**SHORT TASK:**
Write out, word for word, the stretch of the forum post on modesty from "It has been" through "skanky or suggestive.".

• Biblical Families is not a dating website. It is a forum to discuss issues relating to marriage and the Bible, and to offer guidance and support, not to find a wife. Click here for more information.

What do you consider modesty on a woman? What makes a woman appear NOT modest?

It has been interesting to observe how people react to @Foxlily and her dress. She wears dresses and skirts, more or less contemporary styled yet modest. So she doesn't stick out like an anachronism, yet she is still different, analogous to the man who always dresses a step better than his office colleges and so is regarded as more professional. Men tend to treat her like a lady and a little more traditionally. And that rare Christian of a different sort can tell from her manner of dress and conversation (spirit?) that she is a follower of Christ as well.
 
Our daughter likes classy older styles....and we like to see them on her too!
Timeless and feminine, not skanky or suggestive.
She is a great example for her younger sisters!

**DATA:**
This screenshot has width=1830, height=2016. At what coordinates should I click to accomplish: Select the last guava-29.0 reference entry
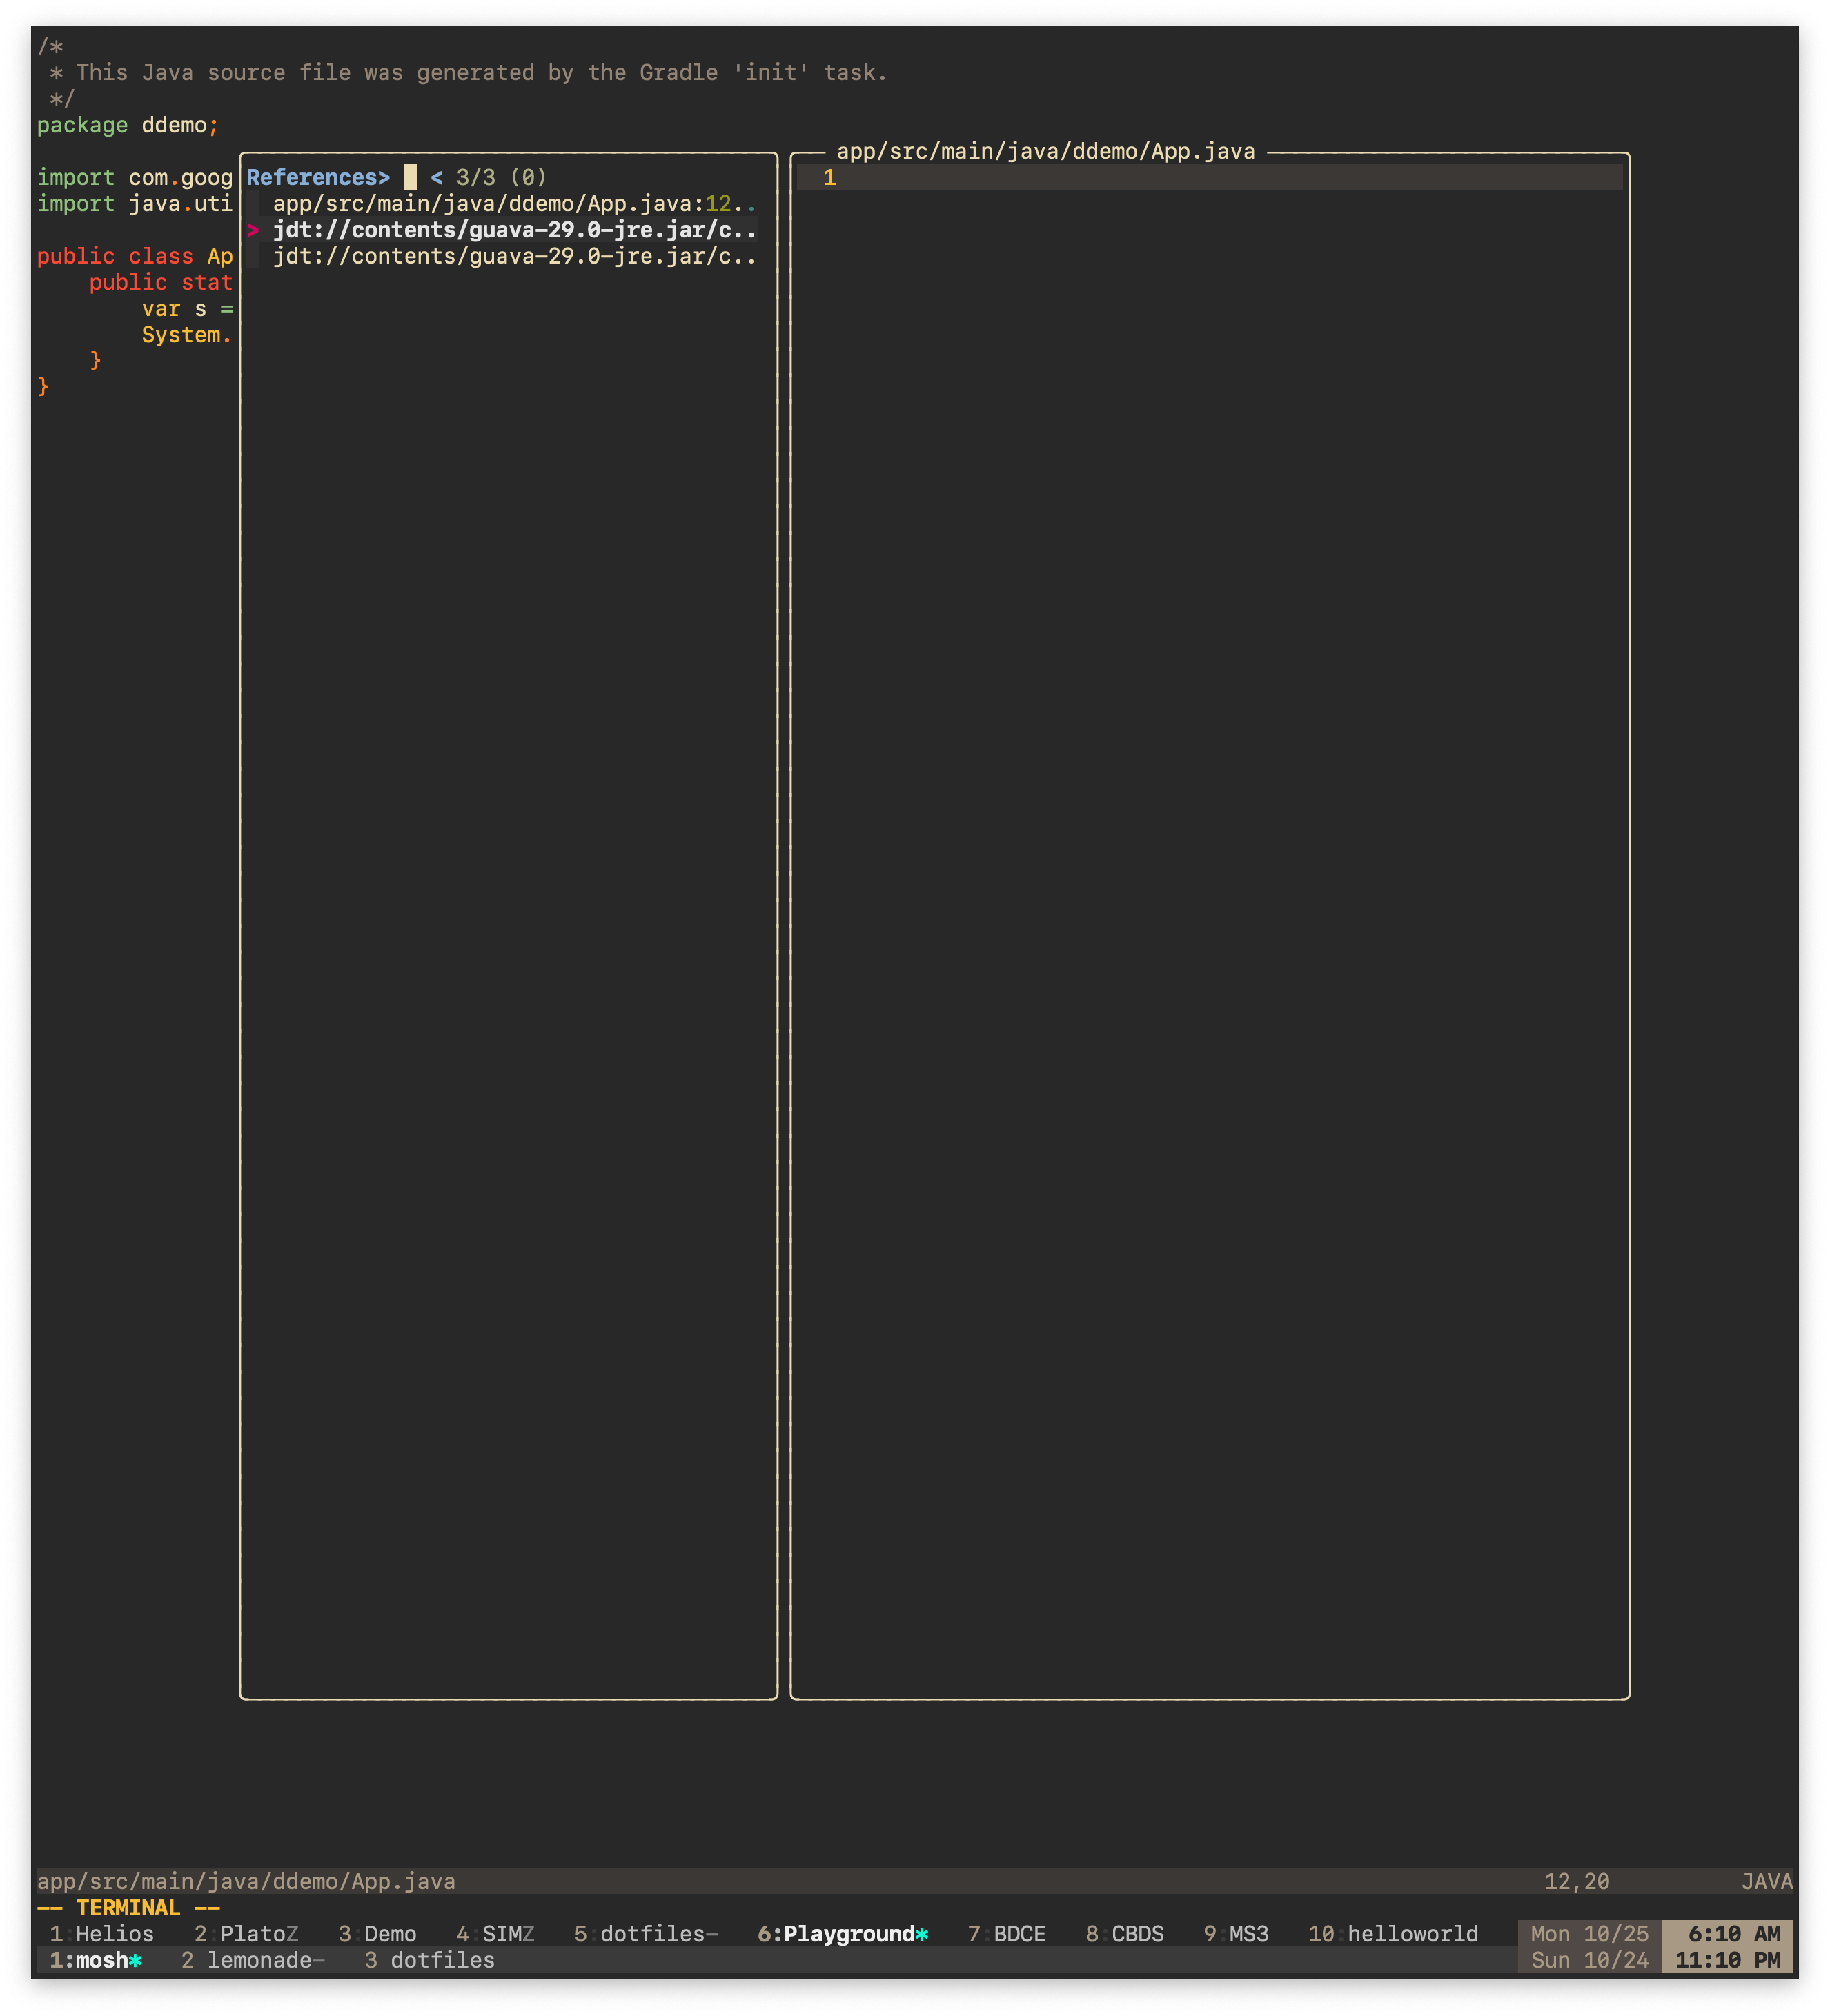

**TASK ANSWER:**
It has been interesting to observe how people react to @Foxlily and her dress. She wears dresses and skirts, more or less contemporary styled yet modest. So she doesn't stick out like an anachronism, yet she is still different, analogous to the man who always dresses a step better than his office colleges and so is regarded as more professional. Men tend to treat her like a lady and a little more traditionally. And that rare Christian of a different sort can tell from her manner of dress and conversation (spirit?) that she is a follower of Christ as well.
 
Our daughter likes classy older styles....and we like to see them on her too!
Timeless and feminine, not skanky or suggestive.